Transporto-me à história e como de branca pouco tenho e de neve ainda menos, presumo que a bruxa má que me persegue não me inveja pela minha beleza albina de lábios polposos, como a da princesa da história, mas antes escava-me a alma à procura do mal em semente que lá está e quer fazer seu. Empurra-me, a bruxa, contra os galhos das árvores alinhadas do pomar e tenta que eu apanhe as maçãs por minha iniciativa, e as coma, compulsivamente, umas a seguir às outras, e os pobres estendem as mãos famintas e eu engulo as maçãs inteiras para não lhes deixar nada, nem o sumo que me escorre pelo queixo abaixo, e até o vómito por excesso de ingestão que se segue é escondido num buraco fundo.

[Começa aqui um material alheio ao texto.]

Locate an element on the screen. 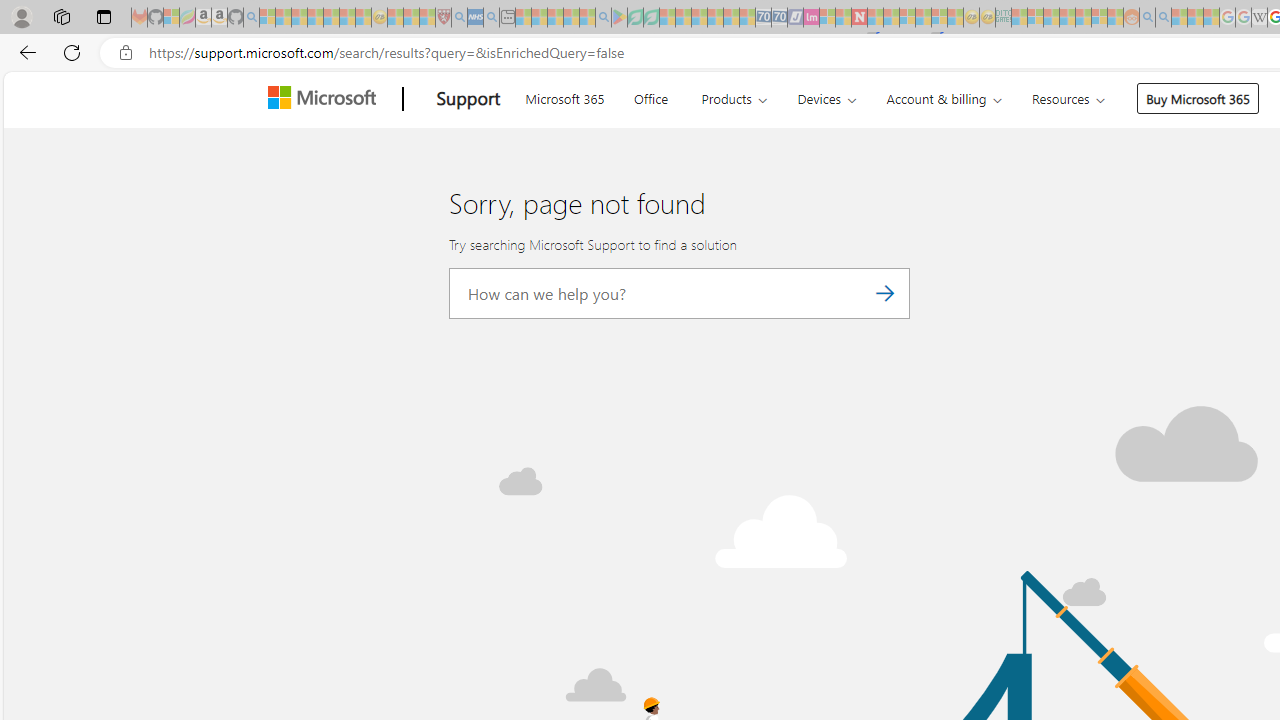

Tem dias, este mal que todos temos – que soberba dizer isto, um alívio pela partilha do mal pelos outros, atribuindo a cada um a sua quota parte no mal que nos rodeia. Olho, e vejo-me inocente, coitada, bem intencionada, coitada, generosa e ingénua, coitada, coitada de mim tão boazinha que sou e o mal à minha volta despeja-se em cima de mim mal olho para o écran de uma televisão à hora do telejornal. Os outros, os maus, lá estão a perpetuar o mal sobre o mundo e eu, coitada tão boazinha, não posso fazer nada.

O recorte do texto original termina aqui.